Très peu d'humanité, de la veulerie, de la lâcheté, de la cruauté, de l'hystérie, des zooms et une réalisation qui même à l'époque était démodée... Sans parler du fait que presque tous les hommes sont des obsédés sexuels et les femmes frustrées ou menteuses... Que de clichés, là où la prose de Raymond Carver amenait une belle humanité avec des petits riens du quotidien. Mais sans Short Cuts, il n'y aurait pas eu Magnolia, le vrai chef d'oeuvre du film choral car Paul Thomas Anderson a réussi là où selon moi Altman a échoué : donner vie à des personnages très humains, imparfaits certes mais très attachants. Là les acteurs ne sont pas toujours très convaincants (convaincus ?), mais si vous aimez les filles à poil vous devriez être ravis (cadavre inclus...), oui ce qui est presque aussi répugnant que les zooms répétés d'Altman sur la petite culotte de la serveuse ou sur le cadavre dénudé de la jeune fille. J'ai détesté Short Cuts à sa sortie, je viens de le revoir en espérant que j'en aurai une vision neuve aujourd'hui, mais hélas non, je ne comprends toujours pas l'engouement autour de ce film. Regardez ou revoyez de nouveau Magnolia, c'est mon seul conseil.
Un scénario réglé comme du papier à musique. Un sens du quotidien très fin et une manière formidable de passer tout en légèreté de la causticité satirique au drame, à des vertiges de noirceur.
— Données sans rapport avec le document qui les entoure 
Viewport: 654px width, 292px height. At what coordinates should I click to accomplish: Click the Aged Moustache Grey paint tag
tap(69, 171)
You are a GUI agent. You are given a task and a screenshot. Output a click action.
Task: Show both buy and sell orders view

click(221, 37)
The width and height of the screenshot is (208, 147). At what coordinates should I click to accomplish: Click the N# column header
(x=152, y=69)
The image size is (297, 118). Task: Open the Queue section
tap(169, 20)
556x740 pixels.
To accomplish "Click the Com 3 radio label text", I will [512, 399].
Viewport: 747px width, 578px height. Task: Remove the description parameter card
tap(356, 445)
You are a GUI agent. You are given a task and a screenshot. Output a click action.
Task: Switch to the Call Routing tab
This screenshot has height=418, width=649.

Cerise sur le gâteau la bande musicale jazzy est vraiment très bien. C’est du grand travail de pro hollywoodien pour un fond qui en vaut la peine. Un excellent film.
Un film choral habilement mis en scène par Robert Altman, avec des interprètes tous exceptionnels. Le scénario nous présente des personnages superbement écrits dont les destins s'entrecroisent pour le pire ou le meilleur. La durée (3 heures !) ne gâche en rien le plaisir, tant le film distille différentes émotions avec brio et nous dévoile des portraits tous très intéressants. L'ambiance générale est très soignée, en particulier grâce à une belle musique jazz élégante. Un chef-d'oeuvre.